If I know what multimeter you use I can walk you though it easier
For basic understanding of meters, measuring volts you would parallel your multimeter with some type of a load, where you will measure the potential without the majority of the output current rushing through it.. Measuring current is exact opposite, the meter is wires in-line, or in series with your load, where the only path for current to go is through your multimeter.
For other noteworthy things to consider adding on to your generously wide board... Good for reference, or you can just skip it...your choice.
Some of the stuff down here originates directly from my own sketchbooks back when I used LM317 almost anywhere that needed a cheap point of load current regulated supply.
Measuring power loss [or heat output] of the LM338 use
Code:
P = (Vin - Vload) x I
P = Power loss
Vin = supply voltage
Vload = voltage consumed by your output end
I = current
you noted that you will be wiring two LEDs in series and you waqnt to drive them at 800ma.
LEDs are current regulated creatures, depending on the current applied the Vf will vary as a function [close to a parabola] with current. Say if your using white CREE XREs, the Voltage input is 3.3V at 350ma but will shift to 3.5V when driven at 700ma.
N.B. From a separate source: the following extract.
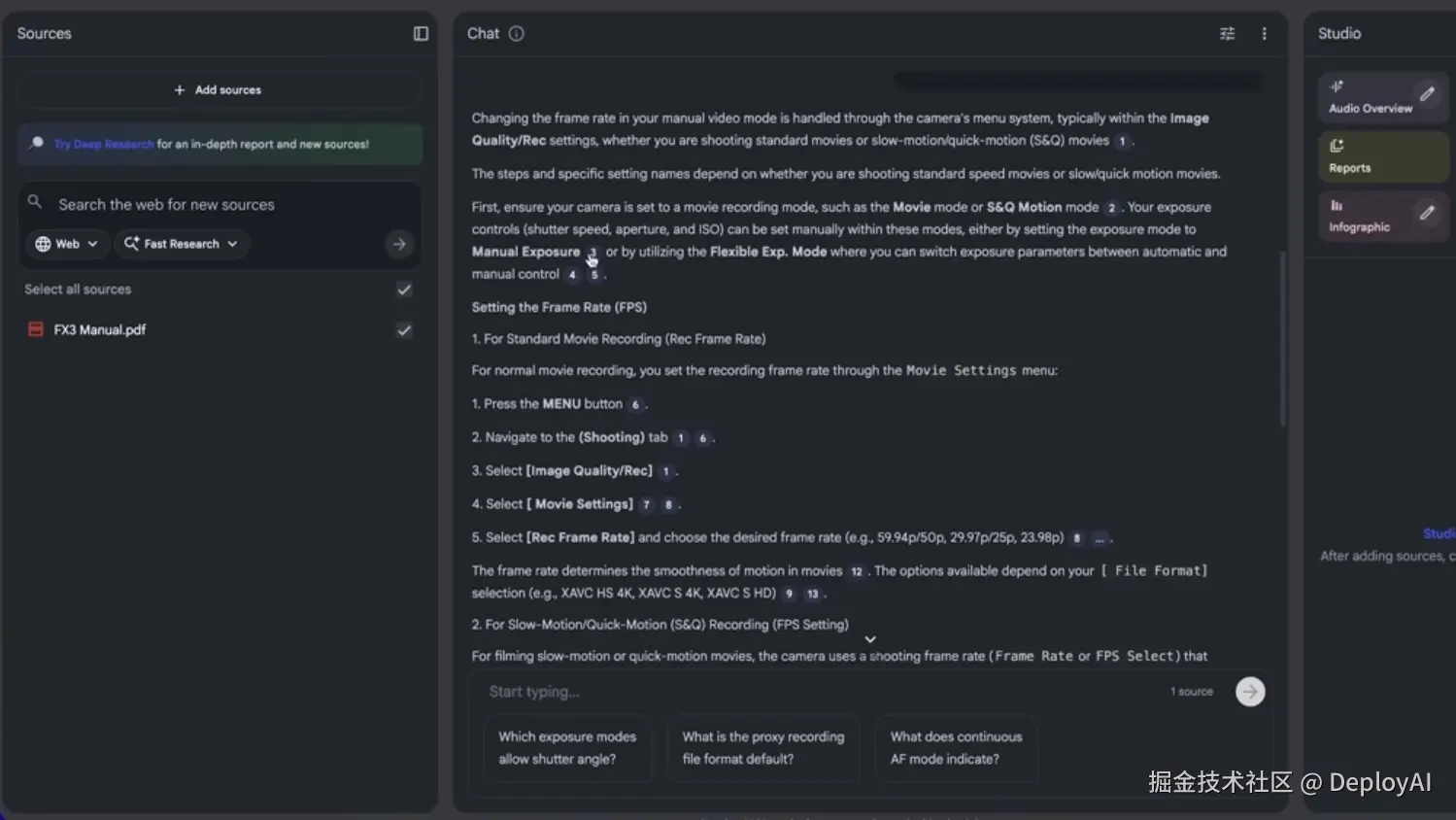Image resolution: width=1456 pixels, height=820 pixels.
Task: Open the Reports studio tile
Action: (x=1382, y=156)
There will be slight changes between batches but this is just illustrative.
Suppose you are using two XREs, you would go and pull up the datasheet to see what the draft looks like. In this case, while the typical forward voltage [or Vf] to the LED is 3.3V the Vf is in actuality 3.7V at 800ma
Okay, now you can solve your power loss
The "differential = 2V" part means at minimum the regulator will consume 2V, and its primarily used to solve for minimum power input. In this case you are using 12V, which might be a tad too big a value to promote minimum heat output
Two LEDs in series:
3.7V as Vf [learned from datasheet, each LED is different]
3.7V x 2 = 7.4V
2V differential exists on the LM338, now add that to it
7.4V + 2V = 9.4V, at a 9.4V input the regulator will incur minimum power loss
Where you are with 12V exists that
12-9.4 = 2.6V excess
Excess voltage [2.6V] multiplied by 0.8A of current will contribute an additional 2.08W of power loss.
Code:
P = [12V – (3.7V x 2)] x 0.8A
P = [4.6V] x 0.8A
P = 3.68W
3.68 here represent total power loss for each LM338 in this configuration, noting that 2.08W is from excess voltage applied. By reducing your input voltage, you could have effectively eliminated approximately [2.08/3.68=0.5652] 57% of the power loss we see here.
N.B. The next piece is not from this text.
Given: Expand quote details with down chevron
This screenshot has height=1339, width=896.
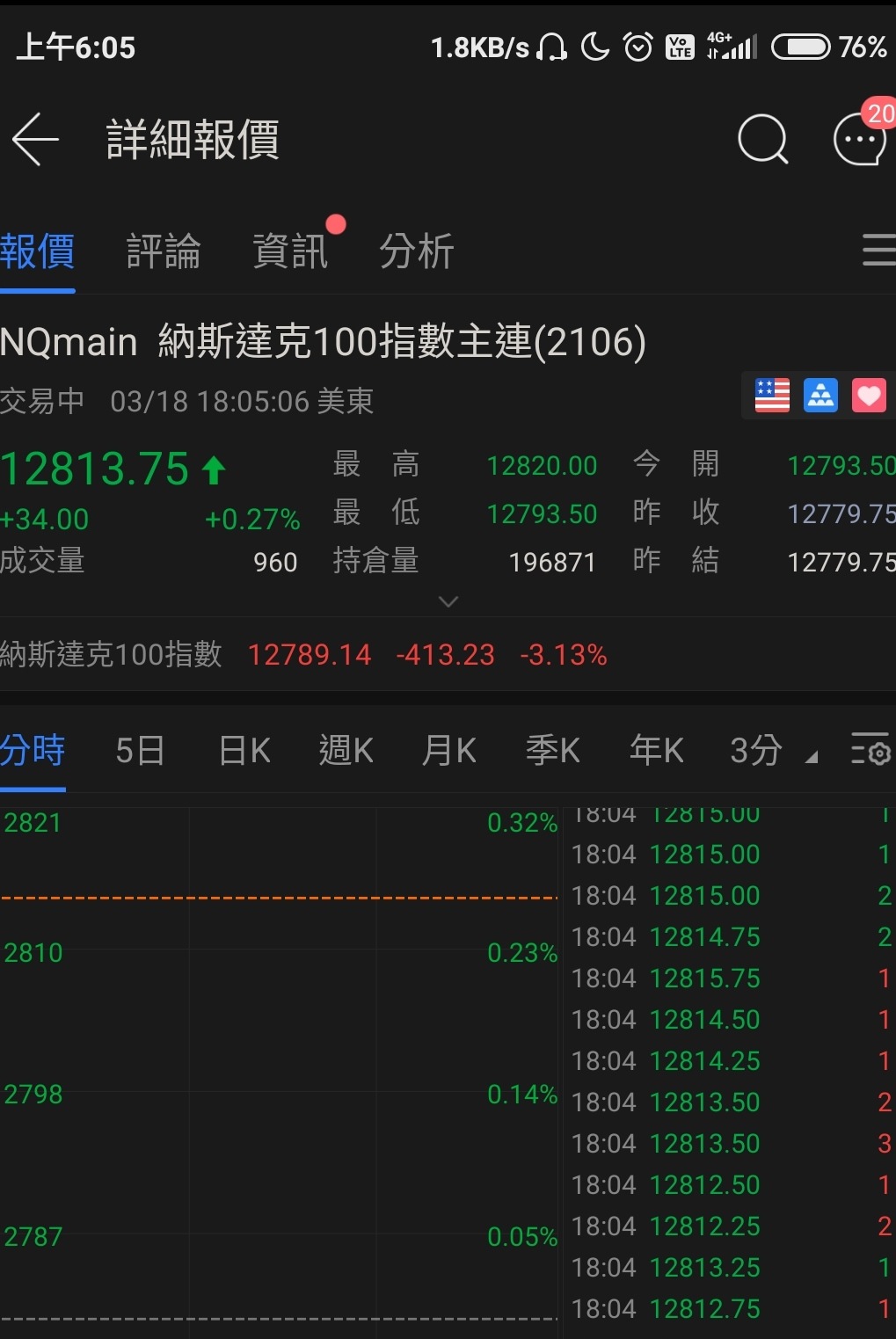Looking at the screenshot, I should [x=448, y=602].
Choosing your heatsink...in this case you would have wanted a heatsink capable of at minimum dissipating 5W of heat, and depending on whether or not the device is enclosed, you might want much bugger heatsinks
you've got current adjustment covered, so I'll omit it here
looks like you've got the resistor power rating for the adj pin covered as well
Code:
P = UI
P = Power across the Resistor
U = 1.25V for the LM338/317
I = desired current output
This is the power that ill travel through the resistor
Code:
Pd = I^2 x R
Pd = Power disspiated
I = current across resistor
R = resistance value
Pd = (0.8)^2 x 1.6
Pd = 1.024W
this value is the power that's dissipated from the resistor
At minimum use an at least 10% higher power value for resistors, I use 25% or more...resistors are cheap, but some values may not be as common as others. A 1/4W resistor jolted with 1/4W of heat will actual light up like a toaster, a 1W carbon composition resistor jolted with 1W will actually burst into flames
Also...be sure to add some capacitors to your LM338s for stability
read though this segment of the datasheet
External Capacitors
An input bypass capacitor is recommended. A 0.1 µF disc or 1 µF solid tantalum on the input is suitable input bypassing for almost all applications. The device is more sensitive to the absence of input bypassing when adjustment or output capacitors are used but the above values will eliminate the possiblity of problems.
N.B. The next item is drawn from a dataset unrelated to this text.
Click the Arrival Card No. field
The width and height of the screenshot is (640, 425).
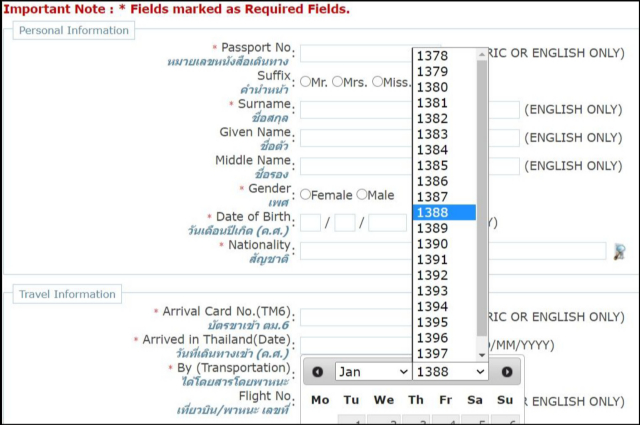355,317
The adjustment terminal can be bypassed to ground on the LM138 to improve ripple rejection. This bypass capacitor prevents ripple from being amplified as the output voltage is increased. With a 10 µF bypass capacitor 75 dB ripple rejection is obtainable at any output level. Increases over 20 µF do not appreciably improve the ripple rejection at frequencies above 120 Hz. If the bypass capacitor is used, it is sometimes necessary to include protection diodes to prevent the capacitor from discharging through internal low current paths and damaging the device.
In general, the best types of capacitors to use are solid tantalum. Solid tantalum capacitors have low impedance even at high frequencies. Depending upon capacitor construction, it takes about 25 µF in aluminum electrolytic to equal 1 µF solid tantalum at high frequencies. Ceramic capacitors are also good at high frequencies; but some types have a large decrease in capacitance at frequencies around 0.5 MHz. For this reason, 0.01 µF disc may seem to work better than a 0.1 µF disc as a bypass.
Although the LM138 is stable with no output capacitors, like any feedback circuit, certain values of external capacitance can cause excessive ringing. This occurs with values between 500 pF and 5000 pF. A 1 µF solid tantalum (or 25 µF aluminum electrolytic) on the output swamps this effect and insures stability.
basically...you'll need something like this
Electrolytic caps are used for low frequency filtering of power due to their slow response times, high frequency filtering is facilitated by tantalum capacitors.
Here's some of the caps the datasheet talked about [your only going to need one electrolytic, one "red" tantalum, and one regular "yellow" tantalum]
left to right: Electrolytic, tantalum, poly-film, ceramic, disc
After reading the datasheet you should have something like this
caps make things stable, caps needs diodes to protect what your trying to keep stable
Then it gets interesting, recall what I said about a sudden open circuit on the output end damaging chips? well...you might want to plan for that in the event one of your LED chains burn out and opens the circuit.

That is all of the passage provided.